Revenues of $160 million increased 2%, all organic, primarily due to the segment’s professional business.

 

  o

Reuters Events is currently holding all events virtually. Reuters Events continue to assess when in-person events can resume based on local health guidelines and feedback from customers.

Adjusted EBITDA increased 45% to $28 million, primarily due to revenue growth and benefits from 2020 cost-savings initiatives.

Global Print

Revenues decreased 9% to $143 million, a better than expected performance, driven by higher third-party revenues for printing services.

 

  o

Global Print’s full-year 2021 revenues are forecast to decline between 4% and 7%.

  o

Global Print’s second-quarter revenues are forecast to increase between 1% and 3%, as the prior-year period was negatively impacted by delayed shipments at the beginning of the COVID-19 pandemic.

Adjusted EBITDA decreased 9% to $57 million.

Available data>

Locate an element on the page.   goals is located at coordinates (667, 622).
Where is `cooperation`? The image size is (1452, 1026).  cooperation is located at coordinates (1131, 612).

Task instructions> Please copy the Reuters Events and Global Print results passage that appears before the material, word for word and in full.

Completed exercise>
Revenues of $160 million increased 2%, all organic, primarily due to the segment’s professional business.

 

  o

Reuters Events is currently holding all events virtually. Reuters Events continue to assess when in-person events can resume based on local health guidelines and feedback from customers.

Adjusted EBITDA increased 45% to $28 million, primarily due to revenue growth and benefits from 2020 cost-savings initiatives.

Global Print

Revenues decreased 9% to $143 million, a better than expected performance, driven by higher third-party revenues for printing services.

 

  o

Global Print’s full-year 2021 revenues are forecast to decline between 4% and 7%.

  o

Global Print’s second-quarter revenues are forecast to increase between 1% and 3%, as the prior-year period was negatively impacted by delayed shipments at the beginning of the COVID-19 pandemic.

Adjusted EBITDA decreased 9% to $57 million.